*** Task input ***
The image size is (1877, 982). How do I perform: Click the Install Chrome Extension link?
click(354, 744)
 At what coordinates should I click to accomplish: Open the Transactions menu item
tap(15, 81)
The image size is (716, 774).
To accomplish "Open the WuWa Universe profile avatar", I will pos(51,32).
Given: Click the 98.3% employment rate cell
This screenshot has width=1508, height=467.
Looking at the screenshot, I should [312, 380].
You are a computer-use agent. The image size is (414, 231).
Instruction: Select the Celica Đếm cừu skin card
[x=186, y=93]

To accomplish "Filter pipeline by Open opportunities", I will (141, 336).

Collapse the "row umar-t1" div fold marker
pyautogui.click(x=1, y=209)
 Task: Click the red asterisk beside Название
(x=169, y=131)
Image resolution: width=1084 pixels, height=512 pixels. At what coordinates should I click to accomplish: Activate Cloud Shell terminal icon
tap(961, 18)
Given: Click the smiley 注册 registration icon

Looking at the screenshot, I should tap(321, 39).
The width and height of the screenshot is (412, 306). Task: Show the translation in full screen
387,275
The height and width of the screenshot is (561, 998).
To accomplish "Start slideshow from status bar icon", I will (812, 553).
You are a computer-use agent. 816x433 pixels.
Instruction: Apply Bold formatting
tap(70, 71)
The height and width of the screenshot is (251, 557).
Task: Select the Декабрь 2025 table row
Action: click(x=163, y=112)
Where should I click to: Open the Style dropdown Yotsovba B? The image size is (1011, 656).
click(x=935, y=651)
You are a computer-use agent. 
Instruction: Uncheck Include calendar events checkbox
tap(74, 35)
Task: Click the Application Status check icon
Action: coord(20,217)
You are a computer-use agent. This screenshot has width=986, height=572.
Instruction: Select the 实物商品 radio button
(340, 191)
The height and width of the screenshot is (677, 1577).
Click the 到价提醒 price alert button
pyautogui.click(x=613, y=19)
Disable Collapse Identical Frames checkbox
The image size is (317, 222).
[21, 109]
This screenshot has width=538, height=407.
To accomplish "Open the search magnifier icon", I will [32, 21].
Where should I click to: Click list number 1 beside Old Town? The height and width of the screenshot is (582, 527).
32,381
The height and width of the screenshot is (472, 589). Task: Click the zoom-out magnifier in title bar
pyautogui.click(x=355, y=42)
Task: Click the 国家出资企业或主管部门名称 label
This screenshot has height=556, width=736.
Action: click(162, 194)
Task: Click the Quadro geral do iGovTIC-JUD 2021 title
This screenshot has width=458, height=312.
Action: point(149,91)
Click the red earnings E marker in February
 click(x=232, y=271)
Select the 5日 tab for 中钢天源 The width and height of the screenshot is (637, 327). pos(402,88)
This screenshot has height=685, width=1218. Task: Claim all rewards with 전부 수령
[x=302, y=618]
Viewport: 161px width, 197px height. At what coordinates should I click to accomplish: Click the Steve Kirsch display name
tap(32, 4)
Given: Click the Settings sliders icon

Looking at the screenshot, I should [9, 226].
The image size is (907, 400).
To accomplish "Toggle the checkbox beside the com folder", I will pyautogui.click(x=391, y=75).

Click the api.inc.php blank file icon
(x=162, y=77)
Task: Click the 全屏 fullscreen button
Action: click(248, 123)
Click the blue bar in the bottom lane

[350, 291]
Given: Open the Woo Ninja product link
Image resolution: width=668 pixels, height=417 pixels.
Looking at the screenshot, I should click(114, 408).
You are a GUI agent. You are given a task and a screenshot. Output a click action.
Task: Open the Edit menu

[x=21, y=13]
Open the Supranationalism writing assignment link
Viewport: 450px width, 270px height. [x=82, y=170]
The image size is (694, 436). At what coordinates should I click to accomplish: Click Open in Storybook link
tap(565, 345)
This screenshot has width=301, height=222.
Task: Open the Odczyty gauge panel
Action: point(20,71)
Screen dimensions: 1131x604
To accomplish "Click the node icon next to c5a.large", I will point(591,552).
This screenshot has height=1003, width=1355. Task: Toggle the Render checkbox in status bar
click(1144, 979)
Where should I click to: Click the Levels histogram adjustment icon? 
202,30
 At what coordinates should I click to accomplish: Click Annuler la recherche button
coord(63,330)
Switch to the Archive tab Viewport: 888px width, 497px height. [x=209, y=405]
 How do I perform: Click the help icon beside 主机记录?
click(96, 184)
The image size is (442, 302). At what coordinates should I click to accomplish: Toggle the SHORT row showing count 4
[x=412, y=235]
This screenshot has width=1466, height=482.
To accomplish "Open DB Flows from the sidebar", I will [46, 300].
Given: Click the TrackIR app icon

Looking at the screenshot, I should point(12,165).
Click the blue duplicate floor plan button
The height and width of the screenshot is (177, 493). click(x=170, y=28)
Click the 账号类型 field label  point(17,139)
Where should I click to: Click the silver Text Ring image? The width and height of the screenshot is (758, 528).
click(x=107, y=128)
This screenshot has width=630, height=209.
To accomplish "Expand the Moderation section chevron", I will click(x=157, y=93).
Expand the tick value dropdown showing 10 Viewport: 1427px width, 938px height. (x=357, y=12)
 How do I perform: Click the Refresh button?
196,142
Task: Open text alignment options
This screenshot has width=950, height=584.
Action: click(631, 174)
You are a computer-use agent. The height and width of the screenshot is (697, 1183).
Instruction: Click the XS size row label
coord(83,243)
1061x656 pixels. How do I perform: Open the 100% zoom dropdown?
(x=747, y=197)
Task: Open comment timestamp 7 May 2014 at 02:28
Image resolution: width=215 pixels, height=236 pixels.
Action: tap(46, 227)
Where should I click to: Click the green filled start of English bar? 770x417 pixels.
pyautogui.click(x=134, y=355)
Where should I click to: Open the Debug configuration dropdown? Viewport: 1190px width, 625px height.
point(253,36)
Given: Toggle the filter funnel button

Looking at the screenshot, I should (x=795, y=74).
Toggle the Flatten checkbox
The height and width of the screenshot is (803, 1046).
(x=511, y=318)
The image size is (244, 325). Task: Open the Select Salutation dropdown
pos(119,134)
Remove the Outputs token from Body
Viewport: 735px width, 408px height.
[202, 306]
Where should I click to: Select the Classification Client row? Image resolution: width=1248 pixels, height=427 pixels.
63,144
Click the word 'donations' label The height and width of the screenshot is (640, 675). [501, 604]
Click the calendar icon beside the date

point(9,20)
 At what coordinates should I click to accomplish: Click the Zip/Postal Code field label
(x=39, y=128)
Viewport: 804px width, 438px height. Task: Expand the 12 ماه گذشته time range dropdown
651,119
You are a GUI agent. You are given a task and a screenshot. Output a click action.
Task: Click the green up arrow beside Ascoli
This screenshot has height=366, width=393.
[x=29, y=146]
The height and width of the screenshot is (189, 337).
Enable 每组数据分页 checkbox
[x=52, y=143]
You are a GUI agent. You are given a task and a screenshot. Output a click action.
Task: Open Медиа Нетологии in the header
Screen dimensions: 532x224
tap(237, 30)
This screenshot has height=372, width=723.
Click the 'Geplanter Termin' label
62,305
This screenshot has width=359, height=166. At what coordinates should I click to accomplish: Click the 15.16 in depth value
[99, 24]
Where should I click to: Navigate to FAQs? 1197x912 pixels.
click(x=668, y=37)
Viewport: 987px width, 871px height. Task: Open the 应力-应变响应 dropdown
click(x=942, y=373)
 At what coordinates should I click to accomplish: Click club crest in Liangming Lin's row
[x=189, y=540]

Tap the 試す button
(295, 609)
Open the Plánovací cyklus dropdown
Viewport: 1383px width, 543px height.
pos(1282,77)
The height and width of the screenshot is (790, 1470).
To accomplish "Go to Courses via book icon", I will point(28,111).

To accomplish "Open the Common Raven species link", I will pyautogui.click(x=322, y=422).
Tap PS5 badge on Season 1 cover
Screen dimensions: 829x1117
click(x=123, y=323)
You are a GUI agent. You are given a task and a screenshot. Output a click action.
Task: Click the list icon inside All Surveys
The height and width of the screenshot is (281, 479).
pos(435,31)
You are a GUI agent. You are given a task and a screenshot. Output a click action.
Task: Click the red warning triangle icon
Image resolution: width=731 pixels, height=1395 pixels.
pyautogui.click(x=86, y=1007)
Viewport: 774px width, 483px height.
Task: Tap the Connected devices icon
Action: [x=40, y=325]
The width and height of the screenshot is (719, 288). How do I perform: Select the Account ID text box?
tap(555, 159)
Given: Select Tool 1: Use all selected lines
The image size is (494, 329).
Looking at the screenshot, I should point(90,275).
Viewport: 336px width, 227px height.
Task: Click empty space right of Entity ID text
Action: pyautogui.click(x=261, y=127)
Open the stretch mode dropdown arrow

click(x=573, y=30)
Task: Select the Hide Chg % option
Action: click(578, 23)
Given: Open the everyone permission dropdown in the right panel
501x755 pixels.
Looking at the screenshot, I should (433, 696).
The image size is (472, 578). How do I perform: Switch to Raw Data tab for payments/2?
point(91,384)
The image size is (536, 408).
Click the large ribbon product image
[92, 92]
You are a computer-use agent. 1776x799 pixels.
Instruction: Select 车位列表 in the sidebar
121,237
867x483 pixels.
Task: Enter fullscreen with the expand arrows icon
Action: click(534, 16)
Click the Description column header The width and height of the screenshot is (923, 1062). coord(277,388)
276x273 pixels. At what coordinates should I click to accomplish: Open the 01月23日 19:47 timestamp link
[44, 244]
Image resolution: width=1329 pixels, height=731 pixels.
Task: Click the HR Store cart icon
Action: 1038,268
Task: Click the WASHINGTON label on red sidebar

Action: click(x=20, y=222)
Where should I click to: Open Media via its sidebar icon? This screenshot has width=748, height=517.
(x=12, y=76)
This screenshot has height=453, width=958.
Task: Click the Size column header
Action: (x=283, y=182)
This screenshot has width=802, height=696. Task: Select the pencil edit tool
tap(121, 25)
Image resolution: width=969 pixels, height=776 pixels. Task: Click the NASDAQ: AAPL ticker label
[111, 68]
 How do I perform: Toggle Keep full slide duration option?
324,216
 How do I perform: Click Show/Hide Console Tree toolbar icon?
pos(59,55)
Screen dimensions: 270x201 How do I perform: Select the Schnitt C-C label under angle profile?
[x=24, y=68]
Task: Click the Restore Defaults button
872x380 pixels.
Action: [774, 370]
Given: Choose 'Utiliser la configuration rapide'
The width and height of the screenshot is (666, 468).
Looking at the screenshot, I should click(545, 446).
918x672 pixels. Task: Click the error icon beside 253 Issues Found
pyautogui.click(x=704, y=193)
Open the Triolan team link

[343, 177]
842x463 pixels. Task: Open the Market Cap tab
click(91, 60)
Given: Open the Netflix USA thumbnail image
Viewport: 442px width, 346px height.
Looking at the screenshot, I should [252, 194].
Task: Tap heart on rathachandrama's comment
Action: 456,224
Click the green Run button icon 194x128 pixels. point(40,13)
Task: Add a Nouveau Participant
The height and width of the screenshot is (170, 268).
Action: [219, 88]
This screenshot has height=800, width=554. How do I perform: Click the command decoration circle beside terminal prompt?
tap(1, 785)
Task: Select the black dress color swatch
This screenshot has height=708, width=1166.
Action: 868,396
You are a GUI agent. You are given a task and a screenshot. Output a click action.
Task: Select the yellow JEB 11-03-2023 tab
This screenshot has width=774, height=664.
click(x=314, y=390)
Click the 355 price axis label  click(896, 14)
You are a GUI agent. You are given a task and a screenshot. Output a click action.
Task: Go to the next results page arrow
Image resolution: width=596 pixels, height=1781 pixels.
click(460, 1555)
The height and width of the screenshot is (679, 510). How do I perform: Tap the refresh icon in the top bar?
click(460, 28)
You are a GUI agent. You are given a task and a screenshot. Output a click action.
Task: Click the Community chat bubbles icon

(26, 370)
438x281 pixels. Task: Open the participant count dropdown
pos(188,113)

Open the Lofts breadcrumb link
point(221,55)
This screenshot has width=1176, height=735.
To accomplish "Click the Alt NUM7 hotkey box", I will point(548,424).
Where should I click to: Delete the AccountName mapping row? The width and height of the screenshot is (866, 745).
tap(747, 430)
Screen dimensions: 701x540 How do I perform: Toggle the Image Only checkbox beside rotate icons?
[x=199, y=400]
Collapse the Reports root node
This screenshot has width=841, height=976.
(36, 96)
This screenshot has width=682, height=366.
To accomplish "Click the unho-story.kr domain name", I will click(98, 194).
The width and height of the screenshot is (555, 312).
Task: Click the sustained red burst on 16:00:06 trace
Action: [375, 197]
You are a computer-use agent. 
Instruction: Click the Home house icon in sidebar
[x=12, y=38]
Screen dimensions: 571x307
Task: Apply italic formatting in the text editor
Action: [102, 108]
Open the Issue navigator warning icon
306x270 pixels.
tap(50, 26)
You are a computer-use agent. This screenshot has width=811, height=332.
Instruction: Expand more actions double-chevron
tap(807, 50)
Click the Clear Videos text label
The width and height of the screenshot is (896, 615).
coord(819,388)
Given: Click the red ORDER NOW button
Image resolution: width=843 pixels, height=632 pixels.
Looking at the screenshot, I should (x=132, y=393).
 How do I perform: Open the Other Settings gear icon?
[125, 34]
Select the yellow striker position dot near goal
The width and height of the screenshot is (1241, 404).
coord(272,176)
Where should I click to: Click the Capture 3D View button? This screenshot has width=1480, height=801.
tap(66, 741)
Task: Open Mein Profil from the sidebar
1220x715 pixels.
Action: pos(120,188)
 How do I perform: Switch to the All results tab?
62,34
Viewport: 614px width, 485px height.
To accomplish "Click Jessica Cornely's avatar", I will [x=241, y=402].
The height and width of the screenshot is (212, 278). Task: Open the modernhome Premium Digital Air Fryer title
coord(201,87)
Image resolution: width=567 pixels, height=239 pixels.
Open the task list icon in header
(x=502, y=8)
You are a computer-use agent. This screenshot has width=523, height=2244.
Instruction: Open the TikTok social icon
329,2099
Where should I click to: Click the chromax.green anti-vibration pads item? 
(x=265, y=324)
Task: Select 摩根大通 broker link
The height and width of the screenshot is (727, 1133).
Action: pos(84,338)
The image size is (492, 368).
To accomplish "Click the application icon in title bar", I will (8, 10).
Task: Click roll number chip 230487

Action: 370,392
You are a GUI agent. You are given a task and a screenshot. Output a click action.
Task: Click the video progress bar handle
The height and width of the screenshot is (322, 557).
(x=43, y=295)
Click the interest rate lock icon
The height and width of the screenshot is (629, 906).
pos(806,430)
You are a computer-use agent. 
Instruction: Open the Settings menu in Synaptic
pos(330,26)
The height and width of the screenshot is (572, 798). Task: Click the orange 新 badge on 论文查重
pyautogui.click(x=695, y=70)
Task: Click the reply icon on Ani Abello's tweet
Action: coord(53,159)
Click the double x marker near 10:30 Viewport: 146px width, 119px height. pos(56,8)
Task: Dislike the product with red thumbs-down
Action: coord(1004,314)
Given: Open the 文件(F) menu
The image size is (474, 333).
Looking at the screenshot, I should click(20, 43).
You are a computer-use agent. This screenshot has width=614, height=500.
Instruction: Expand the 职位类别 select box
*** End of Task input ***
### Exercise directions
Where a line above contains the string "warning", copy that line.

### Exercise result
Task: Click the red warning triangle icon
Open the Issue navigator warning icon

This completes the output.